(ЗАДАНИЕ)
Перепишите без изменений фрагмент приведенного ниже текста об Александре Шумкове, начиная со слов «Его не включали» и заканчивая словами «который ему присудили.».

(ВЫБРАННЫЙ ОТРЫВОК)
Александр Шумков, узник Кремля: Свое общение в колонии я поставил так, чтобы к украинцам не использовали слово «хохлы»
4 года назад 0
Узник Кремля 31-летний Александр Шумков, которого называли охранником Яроша, 4 декабря 2018 года был приговорен в РФ к четырем годам заключения. Отбывал наказание в колонии в Тверской области. Его родные сразу заявили: Александра похитили и перевезли в Россию, потому что он пытался, будучи оперативным дознавателем военной прокуратуры, расследовать дело о наркотрафике.
В приговоре российского суда указывалось, что он с 17 ноября 2014-го по 23 августа 2017 года участвовал в деятельности "Правого сектора", которая была «направлена против интересов России». Александр — участник Революции Достоинства, был в АТО.
Его не включали в списки во время обменов, родные переживали, что живым Сашу домой не отпустят, россияне наказывали Шумкова за неповиновение одиночными камерами и штрафным изолятором, а он подал на них в суд и выиграл его. Шумков заявлял, что выступает против обмена между Украиной и Россией ценой уступок агрессору. Однако искренне радовался за другого политзаключенного, Владимира Балуха, который находился с ним в одной колонии, когда тот попал домой.
О том, что происходит с Шумковым, украинцы узнавали от правозащитников, украинского омбудсмена, от латвийской активистки Татьяны Лазде и из информации, которую обнародовали его родные – в частности, тетя Людмила Шумкова.
И вот 24 декабря, накануне Рождества, случилось чудо – россияне его депортировали, он, как говорят, отсидел «от звонка до звонка» срок, который ему присудили.
Об этом интервью с Александром корреспондент Укринформа договорилась с Людмилой Шумковой еще когда он находился в российской колонии – надеялись на лучшее.
Разговариваем на кухне в их квартире, рассказывают о том, что их семья подвергалась репрессиям и при советской власти: было высылки за Урал, страдали от русификации (на самом деле, раньше их фамилия звучала Шумко). Осторожно, пока племянник не слышит, Людмила тихонько говорит: время от времени Саша рассказывает о том, как его пытали, раньше он это скрывал от них.

(ИСХОДНЫЕ ДАННЫЕ)
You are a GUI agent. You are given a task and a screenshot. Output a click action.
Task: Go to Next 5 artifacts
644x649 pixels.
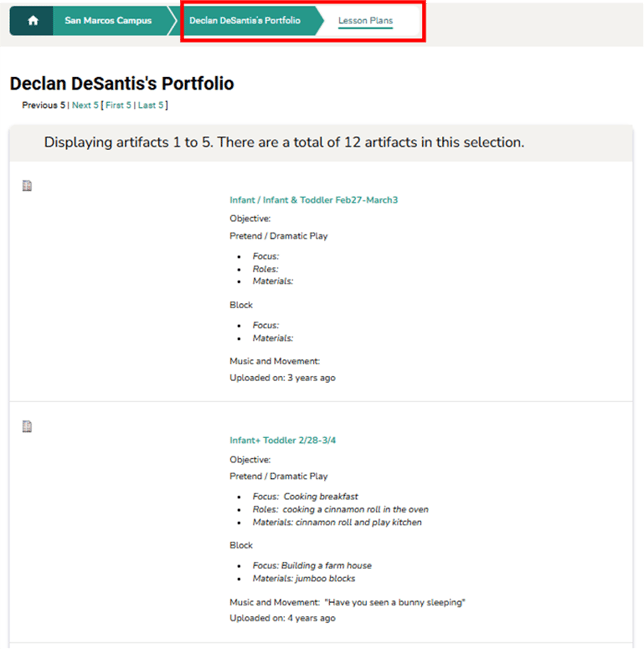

(РЕШЕНИЕ ЗАДАНИЯ)
Его не включали в списки во время обменов, родные переживали, что живым Сашу домой не отпустят, россияне наказывали Шумкова за неповиновение одиночными камерами и штрафным изолятором, а он подал на них в суд и выиграл его. Шумков заявлял, что выступает против обмена между Украиной и Россией ценой уступок агрессору. Однако искренне радовался за другого политзаключенного, Владимира Балуха, который находился с ним в одной колонии, когда тот попал домой.
О том, что происходит с Шумковым, украинцы узнавали от правозащитников, украинского омбудсмена, от латвийской активистки Татьяны Лазде и из информации, которую обнародовали его родные – в частности, тетя Людмила Шумкова.
И вот 24 декабря, накануне Рождества, случилось чудо – россияне его депортировали, он, как говорят, отсидел «от звонка до звонка» срок, который ему присудили.